The problem with filing a Reply Separate Statement is that no such pleading is allowed under the Code of Civil Procedure, California Rules of Court, or any other authority.  The Court of Appeal specifically castigated the San Francisco office of Littler Mendelson for filing a Reply Separate Statement in Nazir v. United Airlines, 178 Cal. App. 4th 243, 252 (2009).  In a scathing opinion, the Court of Appeal, after addressing numerous problems in the pleadings filed by Littler Mendelson, pointed out the following:  “The deficiencies carried over to the reply papers, which included a 297-page reply separate statement. There is no provision in the statute for this.”  Nazir, 252.  However, this reprimand has still not stopped Littler Mendelson or other attorneys from continuing to file this prohibited pleading.

Not known for overstatement, the Court of Appeal found this to be “a case involving what may well be the most oppressive motion ever presented to a superior court.”  Nazir, 248.  The opinion then set forth: “Defendants filed a motion for summary judgment/summary adjudication, seeking adjudication of 44 issues, most of which were not proper subjects of adjudication.  Defendants’ separate statement was 196 pages long, setting forth hundreds of facts, many of them not material—as defendants’ own papers conceded.  And the moving papers concluded with a request for judicial notice of 174 pages.  All told, defendants’ moving papers were 1056 pages.”  Nazir, 249.

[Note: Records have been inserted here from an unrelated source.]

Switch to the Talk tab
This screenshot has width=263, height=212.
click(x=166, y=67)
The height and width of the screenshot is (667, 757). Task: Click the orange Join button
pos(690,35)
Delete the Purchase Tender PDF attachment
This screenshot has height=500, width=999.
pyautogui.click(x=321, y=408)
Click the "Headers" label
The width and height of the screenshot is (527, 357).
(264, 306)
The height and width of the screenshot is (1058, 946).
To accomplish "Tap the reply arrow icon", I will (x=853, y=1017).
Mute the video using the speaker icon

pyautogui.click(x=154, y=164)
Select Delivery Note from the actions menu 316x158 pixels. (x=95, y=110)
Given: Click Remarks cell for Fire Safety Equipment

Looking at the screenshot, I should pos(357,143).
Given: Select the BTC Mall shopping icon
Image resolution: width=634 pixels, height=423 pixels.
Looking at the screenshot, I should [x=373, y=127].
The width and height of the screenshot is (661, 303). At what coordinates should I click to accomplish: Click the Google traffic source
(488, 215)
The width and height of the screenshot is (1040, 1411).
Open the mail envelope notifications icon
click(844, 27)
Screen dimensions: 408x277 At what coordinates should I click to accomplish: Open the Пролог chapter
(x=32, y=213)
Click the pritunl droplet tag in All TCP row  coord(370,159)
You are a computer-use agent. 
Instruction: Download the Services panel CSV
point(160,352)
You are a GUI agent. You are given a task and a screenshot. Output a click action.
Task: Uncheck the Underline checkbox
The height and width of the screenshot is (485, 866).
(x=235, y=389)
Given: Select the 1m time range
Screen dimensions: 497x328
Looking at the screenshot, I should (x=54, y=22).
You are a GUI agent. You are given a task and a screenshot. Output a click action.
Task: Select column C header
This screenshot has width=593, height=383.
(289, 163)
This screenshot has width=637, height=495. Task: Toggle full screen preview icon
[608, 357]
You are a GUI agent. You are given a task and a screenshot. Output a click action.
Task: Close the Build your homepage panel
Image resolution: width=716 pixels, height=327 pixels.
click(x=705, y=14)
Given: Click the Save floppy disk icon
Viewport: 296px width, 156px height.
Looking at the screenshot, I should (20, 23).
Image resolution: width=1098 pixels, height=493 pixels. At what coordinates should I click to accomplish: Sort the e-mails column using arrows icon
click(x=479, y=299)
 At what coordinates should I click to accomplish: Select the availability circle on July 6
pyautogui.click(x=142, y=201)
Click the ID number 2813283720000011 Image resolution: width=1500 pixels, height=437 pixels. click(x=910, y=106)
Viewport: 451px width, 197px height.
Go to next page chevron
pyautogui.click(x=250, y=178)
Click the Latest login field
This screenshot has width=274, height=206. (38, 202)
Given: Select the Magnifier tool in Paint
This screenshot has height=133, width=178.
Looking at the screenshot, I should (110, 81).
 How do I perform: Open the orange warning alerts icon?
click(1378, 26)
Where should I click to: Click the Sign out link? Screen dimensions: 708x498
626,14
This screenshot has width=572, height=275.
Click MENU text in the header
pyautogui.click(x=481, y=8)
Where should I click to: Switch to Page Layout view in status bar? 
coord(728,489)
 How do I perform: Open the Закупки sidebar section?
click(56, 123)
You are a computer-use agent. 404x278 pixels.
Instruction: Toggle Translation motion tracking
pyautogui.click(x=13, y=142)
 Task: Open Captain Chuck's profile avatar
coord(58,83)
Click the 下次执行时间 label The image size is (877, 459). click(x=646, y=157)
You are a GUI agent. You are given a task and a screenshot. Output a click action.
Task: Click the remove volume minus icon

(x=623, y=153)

Twice in the opinion, the Court of Appeal emphasized that a “Reply Separate Statement” is not allowed:  “Defendants’ reply included, and properly, their response to plaintiff’s additional disputed facts.  Defendants’ reply also included, not so properly, a 297-page “Reply Separate Statement” and 153 pages of “Exhibits and Evidence in Support of Defendants’ Reply.”  And the reply culminated with 324 pages of evidentiary objections, consisting of 764 specific objections, 325 of which were directed to portions of plaintiff’s declaration, many of which objections were frivolous.  In all, defendants filed 1,150 pages of reply.” Nazir, 249.  In the Nazir opinion, the Court of Appeal also observed that the 153 pages of “Exhibits and Evidence in Support of Reply” was improper because “[n]o such [new] evidence is generally allowed.  Nazir, 252.

The Supreme Court has held that an attorney is not entitled to recover hours which are excessive, redundant, or otherwise unnecessary. Hensley v. Eckerhart, 461 U.S. 424, 434 (1983).  Rule 4-200(A) of the California Rules of Professional Conduct mandates that “[a] member shall not enter into an agreement for, charge, or collect an illegal or unconscionable fee.”  It seems that a disgruntled client would have legitimate grounds to claim that it was charged an unconscionable fee if a law firm charged it for a pleading that has been specifically prohibited by the Court of Appeal.

So, as a litigant or attorney, what does one do when confronted with a “Reply Separate Statement”?  You usually are forewarned when defense counsel requests an electronic version of your client’s Response to the Moving Party’s Separate Statement.  California Rule of Court  3.1350(i)  provides that the a party must provide an electronic version of its Separate Statement within three days of the request.  However, I would argue that Rule 3.1350(i) does not mandate that a party opposing an MSJ/MSA provide an electronic version to the moving party because Rule 3.1350 doesn’t even mention or allow for, just as Nazir confirmed, a Reply Separate Statement.   So, simply refuse to provide an electronic version and cite to the Nazir case.  Also, point out that by filing a Reply Separate Statement they are intentionally evading the ten-page limit for a Memorandum of Points & Authorities.  For good measure, it doesn’t hurt to point out in your refusal letter that the attorneys are being unethical in overbilling their clients for “unnecessary” work on a prohibited pleading.

If the moving party still insists upon filing a Reply Separate Statement, file a written objection with the court citing these same authorities and objections.  Notwithstanding, out of an abundance of caution, you should still address and refute all of the points and evidence cited to in the Reply Separate Statement.  Until judges crack down on this behavior with meaningful consequences, it is still going to continue unchecked.